— QUESTIONS ON THE MATERIAL —
1. List every person named in the passage about Agriculture Secretary Anderson and postwar Austria.
2. Carry on the passage about Agriculture Secretary Anderson and postwar Austria, picking up after its last sentence.

— TEXT SHOWN —
↓↓↓
He finds that he had performed admirably during his tenure as Secretary of Agriculture. He had provided for adequate soap after the war by insuring that copra, a key ingredient, was shipped out of the Philippines in small boats. By selling off surplus cotton to Japan and Germany for the manufacture of textiles, he had assured that the large surplus held by the U.S. Commodity Credit Corporation did not become a liability to the Government and the taxpayers.

One of his greatest achievements was the successful negotiation for purchase of two Cuban sugar crops simultaneously, to keep prices down in 1946 and 1947. Cuba initially had balked at the proposal for the desire to have high prices. Mr. Anderson warned that stability would be the best road to travel as high prices would inevitably wind up in a bust cycle. The Cuban President, Grau San Martin, agreed, but the workers feared that American wheat, lard, and other necessary commodities would go up in price while the sugar farmers were stuck receiving low sugar prices. Mr. Anderson then proposed a hike in the sugar price commensurate with the rise in American prices of wheat and lard. President San Martin agreed and the deal was consummated, providing one reason for the price of sugar post-war having remained stable.

Stewart Alsop, in Vienna, finds fear pervading the dreary city, with the people becoming hardened to living under the Soviet Sword of Damocles. The future of Austria was being decided in Moscow, inexorably affecting, in turn, the future of the world. Western negotiators had plainly left the next move up to Russia. The Soviets could sign an Austrian treaty and cause the Western forces to evacuate or seek to meld the Russian occupation zone with the Soviet empire.

Signing a treaty had once been appealing, as Austria would then be easy pickings for the Soviets. But now with the Marshall Plan going into effect, Austria could rebuild and become economically independent. The Western allies had made it known that they would evacuate Austria only if the Western European Union and the U.S. guaranteed Austria's borders. Moreover, the Communist Party in Austria was weak. It was likely therefore that the Russians would not sign a treaty.

The pressure by the Soviets on Western powers in Vienna would almost certainly increase in the event that a treaty became no longer a realistic possibility.
↑↑↑
[Stored rows]
↓↓↓
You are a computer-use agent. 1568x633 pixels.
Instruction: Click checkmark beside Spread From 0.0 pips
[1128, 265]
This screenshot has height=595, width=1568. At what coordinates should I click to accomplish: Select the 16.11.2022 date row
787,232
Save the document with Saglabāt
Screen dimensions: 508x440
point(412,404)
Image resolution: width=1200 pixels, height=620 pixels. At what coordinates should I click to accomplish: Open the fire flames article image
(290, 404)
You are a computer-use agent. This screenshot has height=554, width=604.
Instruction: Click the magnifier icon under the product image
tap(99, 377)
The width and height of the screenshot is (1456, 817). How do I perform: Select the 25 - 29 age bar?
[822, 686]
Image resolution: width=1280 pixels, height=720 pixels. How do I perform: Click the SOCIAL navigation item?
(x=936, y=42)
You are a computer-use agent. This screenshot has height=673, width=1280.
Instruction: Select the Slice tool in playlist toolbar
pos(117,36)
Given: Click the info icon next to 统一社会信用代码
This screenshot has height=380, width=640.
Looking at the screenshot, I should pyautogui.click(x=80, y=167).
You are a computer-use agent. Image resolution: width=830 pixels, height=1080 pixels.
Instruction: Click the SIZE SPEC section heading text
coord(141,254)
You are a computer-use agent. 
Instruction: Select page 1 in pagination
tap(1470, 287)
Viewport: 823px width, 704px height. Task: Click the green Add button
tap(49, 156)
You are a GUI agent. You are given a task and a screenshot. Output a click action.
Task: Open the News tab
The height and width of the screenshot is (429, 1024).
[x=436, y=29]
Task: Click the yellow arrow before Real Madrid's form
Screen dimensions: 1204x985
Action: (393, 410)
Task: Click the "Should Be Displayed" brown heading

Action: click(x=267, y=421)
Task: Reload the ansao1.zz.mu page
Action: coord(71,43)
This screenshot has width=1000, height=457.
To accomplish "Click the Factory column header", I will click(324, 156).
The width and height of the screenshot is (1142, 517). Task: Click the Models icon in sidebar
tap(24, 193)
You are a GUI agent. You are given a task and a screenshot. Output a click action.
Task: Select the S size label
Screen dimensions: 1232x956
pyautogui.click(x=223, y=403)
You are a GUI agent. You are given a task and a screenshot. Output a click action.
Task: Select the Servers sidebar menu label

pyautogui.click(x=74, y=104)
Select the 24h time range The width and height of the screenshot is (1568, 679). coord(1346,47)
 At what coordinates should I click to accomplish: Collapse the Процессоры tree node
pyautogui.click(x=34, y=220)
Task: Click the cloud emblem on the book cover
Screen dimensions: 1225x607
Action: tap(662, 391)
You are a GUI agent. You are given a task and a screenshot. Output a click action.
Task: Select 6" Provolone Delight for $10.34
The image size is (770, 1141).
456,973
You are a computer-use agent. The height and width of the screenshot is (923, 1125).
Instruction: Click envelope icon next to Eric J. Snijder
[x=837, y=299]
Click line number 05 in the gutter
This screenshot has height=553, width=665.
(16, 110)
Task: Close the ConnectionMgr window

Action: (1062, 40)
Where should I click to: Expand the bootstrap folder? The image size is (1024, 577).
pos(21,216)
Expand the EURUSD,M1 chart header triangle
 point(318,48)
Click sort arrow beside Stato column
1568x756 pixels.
↑↑↑
— ANSWERS PROVIDED —
1. Mr. Anderson, Grau San Martin, Stewart Alsop

2.
It was likely that Austria would wind up partitioned as Germany. Yet, there were major differences from Germany, as the Austrian officials of the Russian zone were not accountable to the Russians and Austrians were able to move freely between zones. Most Austrians in the Russian zone were openly anti-Communist and anti-Soviet. The workers were represented by Socialist unions which were bitterly anti-Communist.

It was nevertheless expected that partition of Austria would begin soon after treaty negotiations broke down. Freedom would slowly die in the Soviet zone. It might not happen, he offers, but the Western powers had to be prepared to respond firmly to any Soviet expulsion of the Austrian Government from their zone.

Samuel Grafton warns that it would be dreadful for the U.S. not to be the first nation to recognize an independent Jewish state in Palestine. It would confuse the world to withhold recognition. He asks who the U.S. would recognize as an independent state if not Israel, as it represented the end of an era and the beginning of a new democratic one in the region.

Israel presented an especially good case for recognition for the strength it had demonstrated in recent months. Had it proved weak, it would be ripe for international encroachment and resulting unrest.

The U.S., he ventures, should not, by refusing recognition, tacitly insist that Israel be subservient to the Arabs after having demonstrated its viability as an independent state.

A letter writer responds to two previous letter writers regarding the issue of world government, favors its implementation, thinks that it would be the answer to avoid atomic war.

A letter from a dental health officer thanks the newspaper for making the the first annual Dental Health Week for Schoolagers a success.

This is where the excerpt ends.